Debemos volver a casa. El vuelo de Air Canada a Nueva York debía de salir a las ocho de la mañana. Sale a las once, con tres horas de retraso. Apenas nos acomodamos en los asientos, una azafata narigona, altanera, nos amonesta. Dice que yo debería estar sentado detrás de mi hija, y no a su lado, porque eso dictan las políticas de seguridad de la aerolínea. Le digo que yo no elegí los asientos, nos los dieron en el mostrador, al chequearnos. Me dice que me cambie ya mismo de asiento. Le digo, furioso, que no lo haré. Llama a su supervisor. Temo que van a bajarme esposado del avión. Para mi fortuna, el supervisor me da la razón. Permanezco en mi asiento. Duermo poco y mal las cinco horas de vuelo. Al llegar a Nueva York, corremos como locos al mostrador de United, que está lejísimos, hay que tomar un tren. Por supuesto, perdemos el vuelo. El retraso de tres horas en Vancouver no hizo perder la conexión. No hay otros vuelos saliendo de Newark a Miami. Ni modo, pasaremos la noche en Manhattan y volaremos al día siguiente a Miami. Mi esposa está furiosa. Yo estoy aliviado de no subirme a otro avión. Estoy harto de viajar.

NUEVE

No teníamos reserva en el hotel de Manhattan. Como me conocen, soy cliente de años, me dan una suite majestuosa a precio rebajado, pero igual es carísima. No importa. Dormiremos cómodamente. Cenamos el lenguado de siempre, una delicia. El perrito orina y defeca donde le da la gana, es un chiste. La suite es enorme y tiene una terraza grandísima. Nos relajamos, dentro de lo que cabe. Llevamos al perrito al parque, que nos queda a una cuadra. En la calle 76, unas ratas gordas, enormes, salen de la basura y asustan al pobre Leo. Lo cargamos enseguida. Mi esposa dice que odia Nueva York: ¡cómo es posible que haya tantas ratas que casi se han comido a Leo! A la mañana siguiente, subimos a una camioneta de Úber y vamos al aeropuerto JFK. El tráfico es pesadísimo, aun siendo sábado. Hay dos accidentes menores, tardamos hora y media en llegar. Nueva York es una pesadilla. Extraño tanto la paz de Key Biscayne. Llegando a mi casa en la isla, me doy cuenta de que he perdido mi anillo matrimonial: ¡lo que faltaba!
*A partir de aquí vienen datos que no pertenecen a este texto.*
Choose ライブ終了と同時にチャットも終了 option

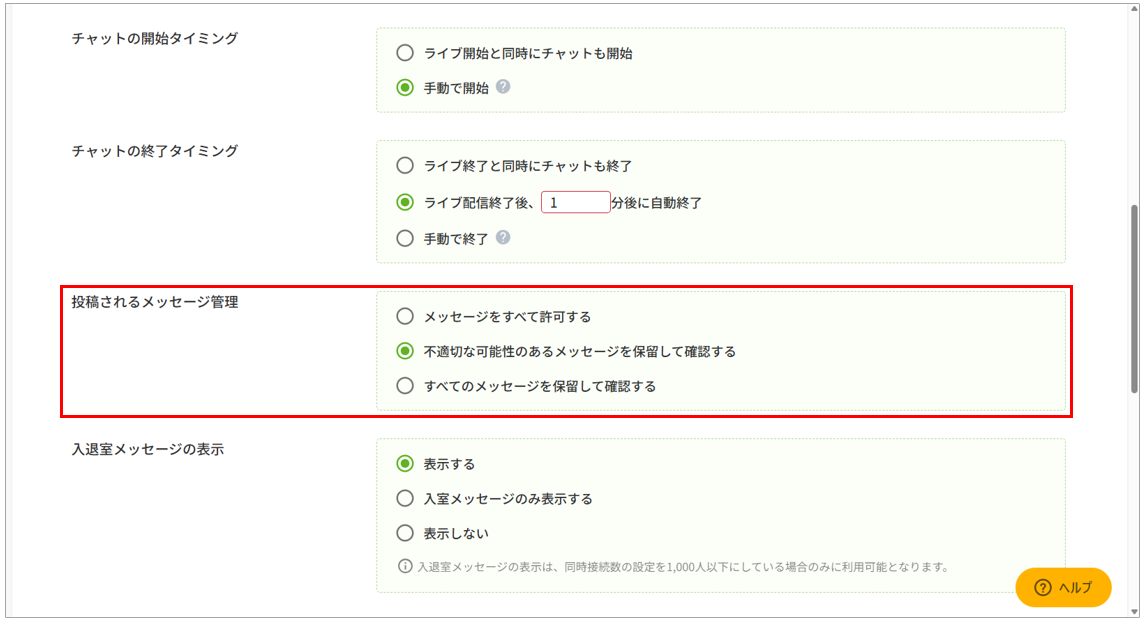click(x=405, y=166)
Llamo a los hoteles de Nueva York, Vancouver y Whistler donde dormimos, pero nadie lo ha encontrado: sí, claro. Extenuado, con taquicardia, sudando frío, siento que va a darme un infarto. No voy a viajar más, pienso. Viajar es morir un poco, me digo. Viajar en estos tiempos se ha convertido en una tortura, una agonía, me repito como un mantra. Pero soy bipolar: seguramente en un mes estaré viajando nuevamente, como si padeciera de amnesia.